The past few months have brought a series of debates over whether bloggers are or can ever be considered journalists and how digital media is or is not destroying quality journalism.

 

This summer’s examples include Arkansas Democrat-Gazette Publisher Walter E. Hussman’s May op-ed that appeared in The Wall Street Journal headlined “How to Sink a Newspaper.” In August, Elon University Prof. Michael Skube wrote an op-ed in the Los Angeles Times, which raised dozens of prominent bloggers’ hackles. Many of those bloggers helped New York University Prof. Jay Rosen crowd-sourced a “blowback” piece for The Los Angeles Times through Rosen’s blog. In addition, Google’s July aunch of verified comments on news articles and a subsequent, misunderstood editorial about it drew some debate.

 

Through these individual debates, a more overarching question has emerged: Are these conversations worth the effort they take?

 

BuzzMachine blogger Jeff Jarvis wrote recently, “It’s just so tiring. Everything has been said. … Enough already. Can we move on? Please?”

Yesterday, LostRemote blogger Steve Safran wrote:

I’m as tired as Jeff of the “newspapers vs. bloggers” debate, yet the hand-wringing keeps coming up in conference after conference. The newspapers (”We brought down Nixon!”) and the bloggers (”We brought down Dan Rather!”) need to stop seeing this as a vs. argument. Jarvis put it well in response to an audience member’s point that newspapers do the legwork and bloggers only comment: “All I can say is that I look forward to a conference where we don’t have this argument and we talk about the possibilities of what we can do together.

Earlier this summer, Safran wrote a long blog entry about how “vs. thinking” brings everyone down.

I agree with Jarvis on the second half of his comment: I’m also looking forward to talking more about what bloggers and mainstream media outlets can do together. This is a lot of what happened at the Journalism That Matters sessions in Washington earlier this month. (See the related Digital Edge blog entries for more.)

But we also need to have these “vs. thinking” conversations (Safran’s term there).

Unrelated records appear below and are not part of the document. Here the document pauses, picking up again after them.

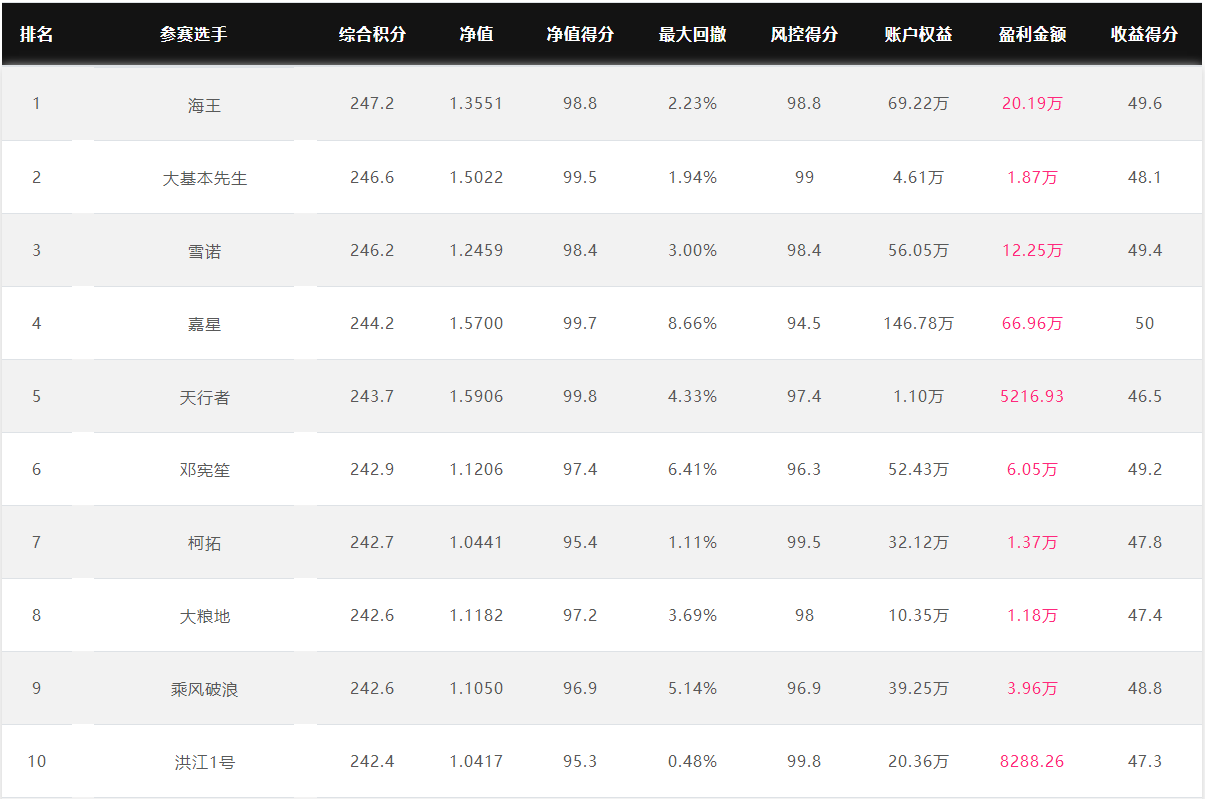
Task: Click contestant name 大粮地
Action: (204, 616)
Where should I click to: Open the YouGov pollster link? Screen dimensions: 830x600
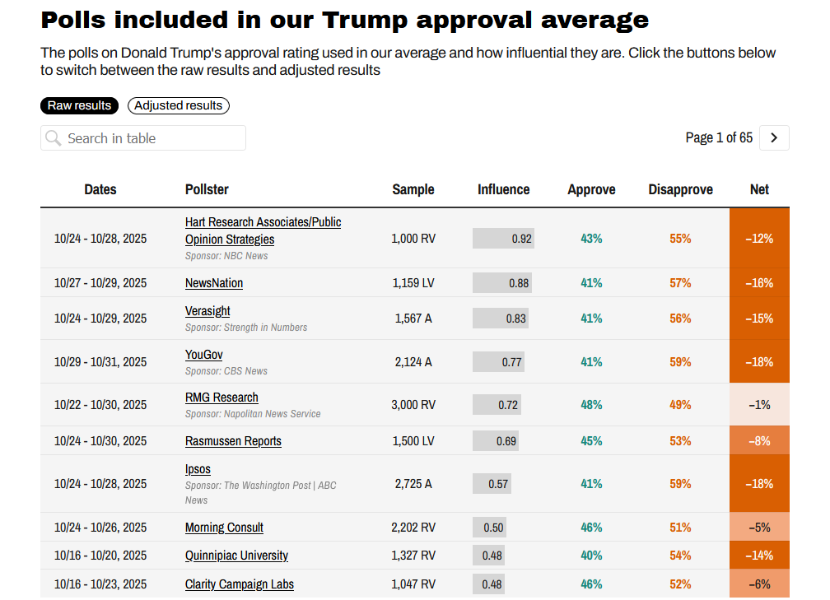(204, 355)
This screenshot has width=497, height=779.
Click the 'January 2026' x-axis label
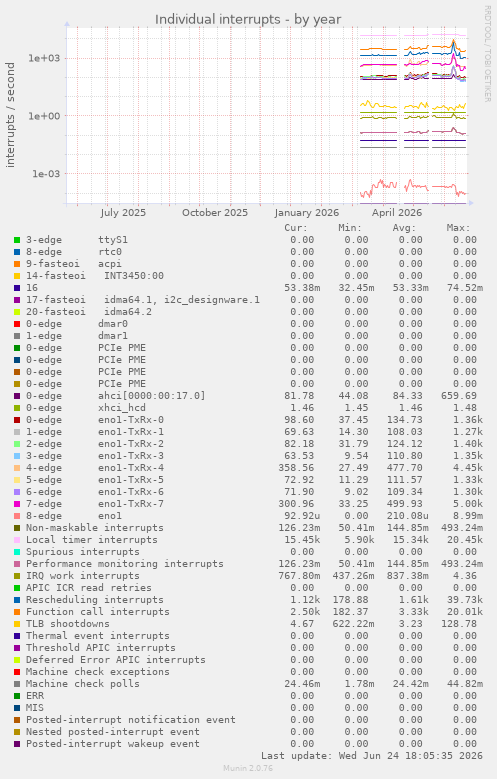[x=307, y=213]
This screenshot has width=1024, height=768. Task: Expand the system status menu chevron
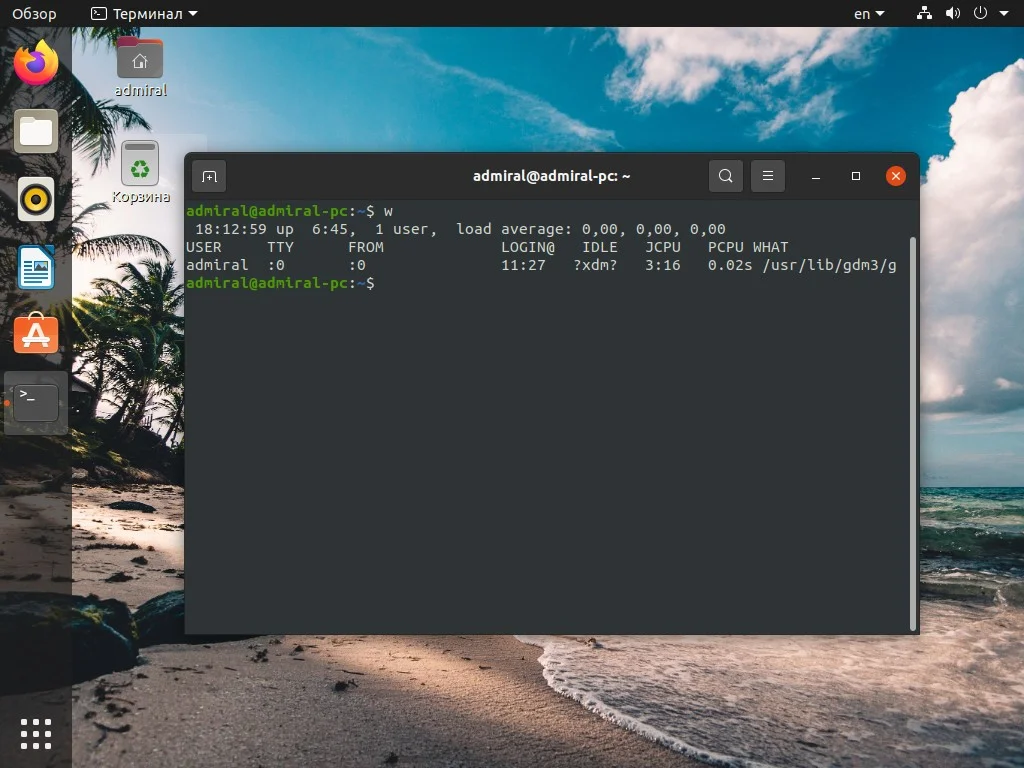pyautogui.click(x=1004, y=13)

Having those conversations is a necessary evil – a sometimes frustrating and tiring but integral part of bringing bloggers and mainstream media folks to the point where we can have those conversations about the opportunities and possibilities. I’m not sure the majority of bloggers or mainstream media people are at that point yet, so it’s really too early to tire of the conversation.